Les pieuses reliques

Reviewed by Serge Fournier

L’anthologie, préparée par deux spécialistes du régionalisme en littérature québécoise, laisse bien voir que l’idéologie du terroir, comme élément d’identification et de vie, imprègne le Québec français pendant près d’un siècle, de La terre paternelle de Patrice Lacombe (1846) au Survenant (1945) de Germaine Guèvremont. Célébrant l’espace des campagnes de la vallée du Saint-Laurent, les valeurs préconisées par les terroiristes s’articulent autour de l’accroissement de l’agriculture, de l’observance des règles de la religion catholique, du développement de la famille — nœud de l’organisation sociale — et de la transmission du patrimoine à la postérité. Le mouvement s’organise autour de la célèbre conférence que Camille Roy, grand ponte de l’époque, prononce en 1904. Les principes énoncés par Roy se concentrent sur un objectif : la nécessité pour les auteurs d’écrire sur le pays en montrant la vie rustique des devanciers. La promotion des valeurs rurales étant le nouveau mot d’ordre, poètes, romanciers et conteurs exploitent les souvenirs d’enfance, insistent sur le pathétique des situations. De toutes les figures de style, la prosopopée s’impose comme forme rhétorique privilégié. Elle permet aux objets d’éveiller les souvenirs, et de construire l’effet émotif attendu. Le « récit du terroir » renvoie obligatoirement au passé, « trait hiérarchiquement dominant », et à « l’exaltation d’une vie campagnarde idéalisée. En ce sens, il paraît bien relever du régime de la louange, de l’épidictique. Aucune objectivité moderne n’y a cours ». Ce sont les transformations intimes qui vont provoquer le rappel et la sacralisation des origines, l’affirmation de la pérennité des coutumes et la commande d’une conduite à emprunter en regard d’un horizon plus lointain. Il n’empêche qu’une fois devenues pôle d’attraction dans la littérature québécoise, ces thématiques feront partie du paysage pour longtemps. Elles hanteront la collectivité sans indices visibles de transformation. Le courant va dominer toute la scène littéraire et ne sera guère menacé par l’École littéraire de Montréal et les « Exotiques » dont l’influence restera somme toute assez faible.

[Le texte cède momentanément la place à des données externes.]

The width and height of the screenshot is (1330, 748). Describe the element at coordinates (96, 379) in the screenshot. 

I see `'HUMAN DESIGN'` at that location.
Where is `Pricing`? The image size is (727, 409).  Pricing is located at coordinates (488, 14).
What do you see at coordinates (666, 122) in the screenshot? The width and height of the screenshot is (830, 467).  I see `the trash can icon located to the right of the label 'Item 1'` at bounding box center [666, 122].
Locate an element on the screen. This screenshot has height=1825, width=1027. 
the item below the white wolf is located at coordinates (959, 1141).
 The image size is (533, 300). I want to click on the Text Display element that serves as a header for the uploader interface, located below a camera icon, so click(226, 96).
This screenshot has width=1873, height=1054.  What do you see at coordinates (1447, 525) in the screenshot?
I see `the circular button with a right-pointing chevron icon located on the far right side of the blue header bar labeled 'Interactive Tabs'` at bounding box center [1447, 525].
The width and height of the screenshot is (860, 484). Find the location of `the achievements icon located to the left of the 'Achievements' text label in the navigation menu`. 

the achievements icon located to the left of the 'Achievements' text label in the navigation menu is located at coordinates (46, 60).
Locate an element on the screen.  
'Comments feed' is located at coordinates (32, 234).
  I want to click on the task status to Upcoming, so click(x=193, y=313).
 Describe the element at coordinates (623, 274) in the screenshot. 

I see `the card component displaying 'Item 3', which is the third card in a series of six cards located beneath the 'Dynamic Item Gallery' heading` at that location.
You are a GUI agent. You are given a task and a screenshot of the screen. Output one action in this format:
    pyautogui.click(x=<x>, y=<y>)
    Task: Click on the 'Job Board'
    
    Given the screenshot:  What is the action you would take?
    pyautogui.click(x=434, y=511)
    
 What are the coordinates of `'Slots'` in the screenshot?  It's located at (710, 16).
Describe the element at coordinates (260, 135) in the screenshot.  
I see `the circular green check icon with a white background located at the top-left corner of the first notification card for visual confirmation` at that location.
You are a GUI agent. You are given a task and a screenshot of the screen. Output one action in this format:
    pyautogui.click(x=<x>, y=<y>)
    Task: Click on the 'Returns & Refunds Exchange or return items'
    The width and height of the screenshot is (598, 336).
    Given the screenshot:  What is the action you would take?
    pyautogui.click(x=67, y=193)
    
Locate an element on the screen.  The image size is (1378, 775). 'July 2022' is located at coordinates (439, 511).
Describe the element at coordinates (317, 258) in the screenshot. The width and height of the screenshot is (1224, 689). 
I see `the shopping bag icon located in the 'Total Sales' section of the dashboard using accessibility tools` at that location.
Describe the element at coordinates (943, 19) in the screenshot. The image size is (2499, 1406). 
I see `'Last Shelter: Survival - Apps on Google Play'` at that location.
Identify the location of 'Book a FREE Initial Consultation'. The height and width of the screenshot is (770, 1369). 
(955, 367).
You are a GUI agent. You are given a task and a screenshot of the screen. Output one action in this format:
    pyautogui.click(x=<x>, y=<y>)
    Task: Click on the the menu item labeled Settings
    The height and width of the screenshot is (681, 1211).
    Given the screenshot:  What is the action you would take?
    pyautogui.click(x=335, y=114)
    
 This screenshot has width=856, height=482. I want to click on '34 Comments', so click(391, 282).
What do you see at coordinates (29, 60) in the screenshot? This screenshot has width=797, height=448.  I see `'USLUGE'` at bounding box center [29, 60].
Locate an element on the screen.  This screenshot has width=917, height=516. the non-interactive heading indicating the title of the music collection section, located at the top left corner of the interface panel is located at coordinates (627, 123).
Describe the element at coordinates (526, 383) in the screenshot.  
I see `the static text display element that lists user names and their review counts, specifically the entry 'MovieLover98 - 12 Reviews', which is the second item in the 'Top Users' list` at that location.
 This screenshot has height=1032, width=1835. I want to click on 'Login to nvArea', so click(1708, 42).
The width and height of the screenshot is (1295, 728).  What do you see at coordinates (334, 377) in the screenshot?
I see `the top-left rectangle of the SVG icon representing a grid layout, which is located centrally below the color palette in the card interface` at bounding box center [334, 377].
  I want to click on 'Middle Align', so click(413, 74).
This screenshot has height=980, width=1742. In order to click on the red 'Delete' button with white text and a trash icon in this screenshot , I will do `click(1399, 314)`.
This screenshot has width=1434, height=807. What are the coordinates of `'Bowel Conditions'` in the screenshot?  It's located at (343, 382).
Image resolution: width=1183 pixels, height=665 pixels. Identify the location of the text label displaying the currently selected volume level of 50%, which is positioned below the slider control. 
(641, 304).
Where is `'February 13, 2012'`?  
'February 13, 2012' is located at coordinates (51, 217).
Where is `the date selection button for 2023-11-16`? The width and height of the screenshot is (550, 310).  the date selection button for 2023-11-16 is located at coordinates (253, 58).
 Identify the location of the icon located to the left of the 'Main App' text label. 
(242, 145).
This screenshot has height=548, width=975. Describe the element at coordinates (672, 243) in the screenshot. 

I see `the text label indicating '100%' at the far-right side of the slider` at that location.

Si on emprunte un autre angle, le rapprochement qu’établissent les essayistes entre le terroir d’hier et les altermondialistes d’aujourd’hui ne manque pas de susciter l’intérêt. « Il y a un siècle, il se trouvait au Québec, et ailleurs il faut dire, des gens pour croire que le monde était en danger, que tout allait vers les villes et l’industrie envahissante, que la centralisation allait tout tuer . . . , et qu’il fallait préserver la terre, menacée. » Les « verts » d’hier, du coup, nous apparaissent moins comme un groupement droitiste et rétrograde. Les intentions qui motivent les écologistes de la planète diffèrent certainement des tenants du terroir, mais le lien tissé avec les ruraux demeure accrocheur. Il faut dire que les deux groupes se ressemblent, même si les moyens de diffusion de leur idéologie respective diffèrent. Le domaine d’intervention principal des terroiristes, alors « qu’on ne pouvait chahuter de réunions mondiales de banquiers ou de politiques inexistantes et que radio, télévision ou toile tardaient encore, fut la presse ». Sa réalisation emprunte à un principe de protection du sol nourricier qui s’accommode de la prédication des curés, ces derniers voyant là « une voie pour mieux encadrer et protéger [leurs] ouailles ». Mais le combat ne se limite pas aux articles et discours, il se transforme aussi en contribution à la littérature nationale. Outre des succès de librairie comme Maria Chapdelaine de Louis Hémon et À l’ombre de l’Orford d’Alfred DesRochers, les essayistes donnent à lire des textes qui comptent parmi les « plus grands best-sellers de la première moitié du vingtième siècle au Canada français ». D’ailleurs, les documents formant l’anthologie balisent tout le cheminement terroiriste, depuis « Le vieux hangar » de Camille Roy (qui d’autre?) jusqu’à « L’héritage » de Ringuet, en passant par Adjutor Rivard avec « Le poêle ».

C’est ce pays physique et idéologique qui forme l’objet de l’ouvrage. Tous les chemins empruntés conduisent à la fois à une meilleure compréhension et à une définition plus précise du régionalisme québécois. De « pieuses reliques » qu’on entretient avec un soin admiratif et qui valent, à nouveau, le détour.